While chopping up an onion for tonight’s dinner I heard on the 8PM news that Irving Layton died.
My father spent his last years in a nursing home he hated, in a small dismal room, beyond the always open door of which feeble-minded (for the most part) old Jews shuffled along the halls or sat in the cafeteria contemplating soup. It was the saddest thing ever in my life to think of him there. The Maimonides Hospital in Cote St. Luc. It might not be such a bad place to wind up in but I saw it through my father’s eyes and it was beyond miserable. My brother Larry joined their foundation and raised money for them. A couple of years after my father died Larry told me Irving Layton lived there. Irving Layton? Are you serious? Let’s go see him! Take me there now! Why bother, Larry said. He wouldn’t know you. He doesn’t know himself.
I never met Layton. In 1961 I saw his name for the first time, on a poster announcing a reading at the Seven Steps bookshop on Stanley Street. It was a time when I was thinking that I was becoming a poet, or already was one. The poster had a look to it that made me want to go to the reading. I don’t know now what it was – an air of beatitude in the Kerouacian sense – a hip dark fomentation of erotic jive – a pleonastic celebration of sexy truth – cantorial evocations of orgasmic spirituality – that sort of thing.
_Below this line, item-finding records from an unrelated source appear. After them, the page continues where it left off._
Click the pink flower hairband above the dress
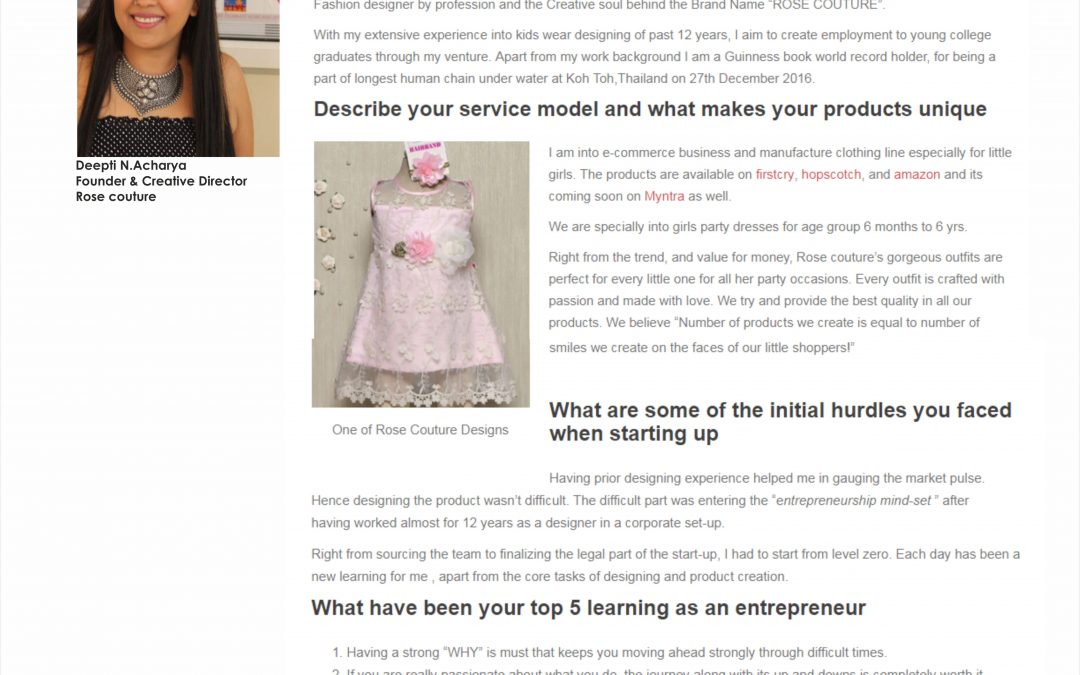click(x=427, y=164)
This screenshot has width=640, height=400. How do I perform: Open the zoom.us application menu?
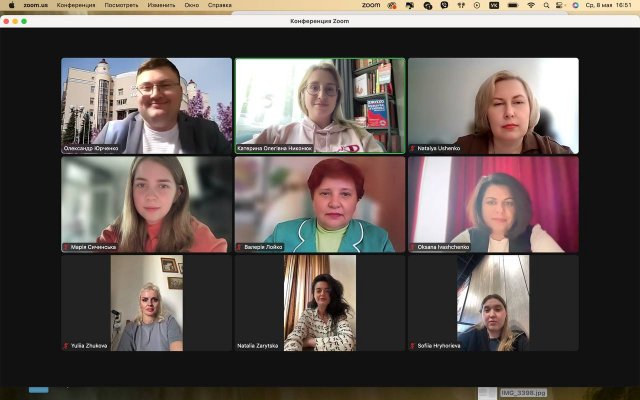click(37, 5)
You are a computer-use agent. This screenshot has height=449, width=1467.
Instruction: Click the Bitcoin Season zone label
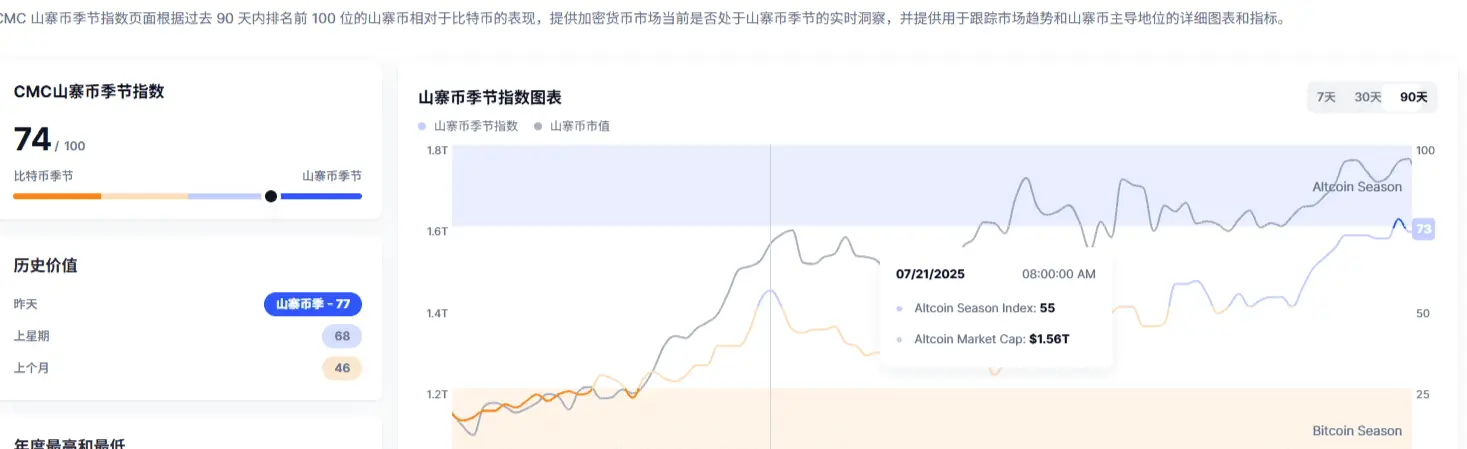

I went to his reading and many others after that and why I didn’t make a point of hanging out with the guy is a question I’ve asked myself more than once. Maybe three times. I loved his fire, his anger, and the rabbinical rhythms of his incantations. I was in my last dying days of high school, on the verge of quitting altogether, when he attacked the bullshit academic police mentality of Education. It was all I needed to hear. I’d have been gone soon enough in any case but he may have sped me on my way.
What a stupid fucking ending to a life. My father retained all his formidable faculties to the very end and so was aware of his own suffering to his last breath. What was Irving Layton aware of?
How do you like your wildhaired hipster now, Mister Death?
[I think I need to do some rewriting.]
1. Photo of Irving Layton by Harry Redl
2. I never knew the word “pleonastic” till I looked it up tonight.